Objective: Focal cortical dysplasia (FCD) is a common cause of medically intractable epilepsy in children. Epilepsy surgery has been a valuable treatment option to achieve seizure freedom in these intractable epilepsy patients. We aimed to present long-term surgical outcome, in relation to pathological severity, and to assess predictive factors of epilepsy surgery in pediatric isolated FCD.
Methods: We retrospectively analyzed the data of 58 children and adolescents, with FCD International League Against Epilepsy (ILAE) task force classification types I and II, who underwent resective epilepsy surgery and were followed for at least 2 years after surgery.

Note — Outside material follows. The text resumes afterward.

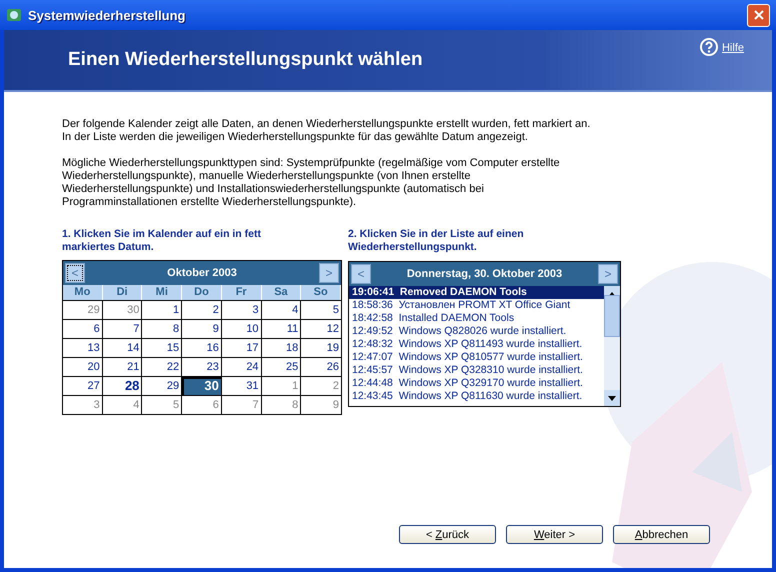  Describe the element at coordinates (122, 292) in the screenshot. I see `weekday-header: Di` at that location.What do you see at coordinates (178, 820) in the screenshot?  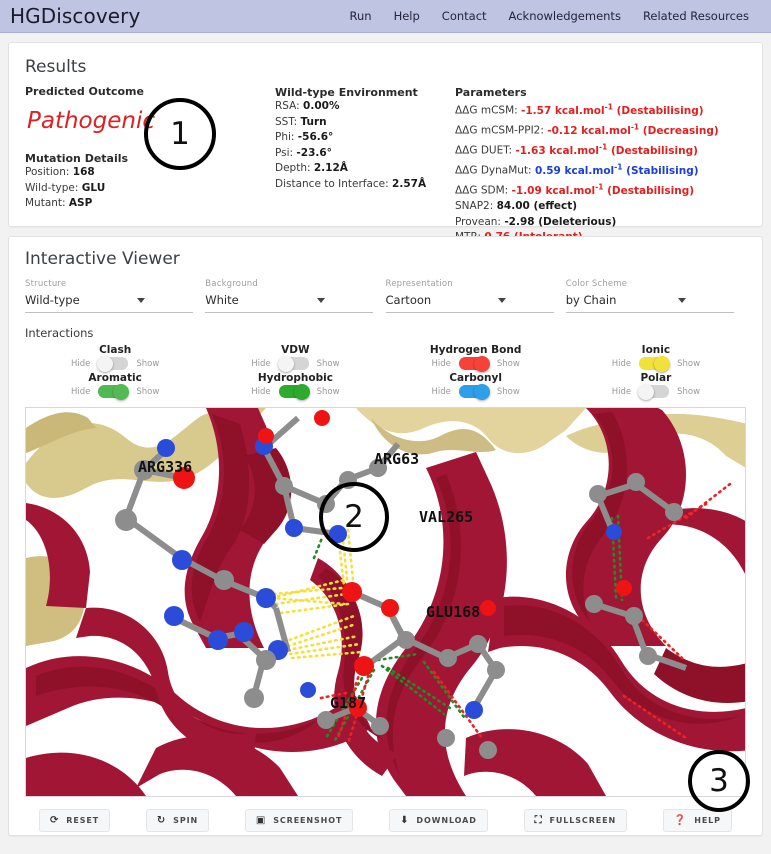 I see `spin-button: ↻ SPIN` at bounding box center [178, 820].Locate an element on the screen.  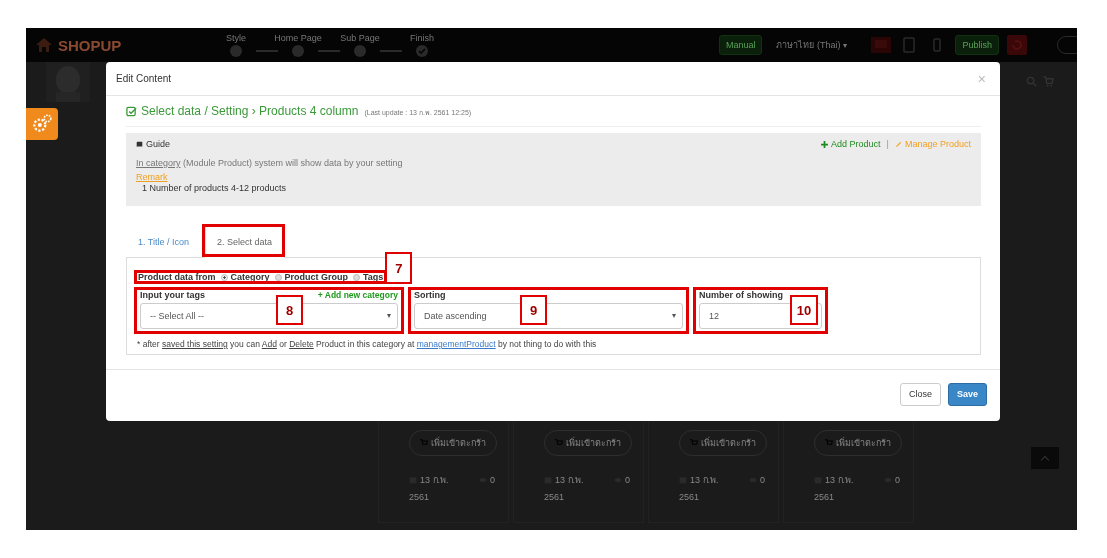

Results: The mean age at epilepsy onset was 4.3 years (0-14.2 years), and mean age at epilepsy surgery was 9.4 years (0.4-17.5 years). The mean duration of postoperative follow-up was 5.1±2.6 years (2-12.4 years). Of 58 patients, 62% of patients achieved Engel class I at 2 years postoperatively, 58% at 5 years postoperatively, and 53% at the last follow up. Forty eight percent of our cohort successfully discontinued antiepileptic medication. Of 30 patients with seizure recurrence, 83% of seizures recurred within 2 years after surgery. We observed that FCD type IIb was significantly associated with a better surgical outcome. At fifth postoperative year, 88% of FCD IIb patients were seizure free compared with 21% of type I and 57% of type IIa patients (P=0.043). By multivariate analysis, lesion on MRI (P=0.02) and complete resection (P<0.01) were the most important predictive factors for a seizure-free outcome.
Significance: Epilepsy surgery is highly effective; more than half of medically intractable epilepsy patients achieved seizure freedom after surgery. In addition, we found significant difference in surgical outcomes according to the ILAE task force classification. Lesion on MRI and complete resection were the most important predictive factors for favorable seizure outcome in isolated FCD patients.
Keywords: Epilepsy surgery; Isolated focal cortical dysplasia; Predictive factors; Surgical outcome.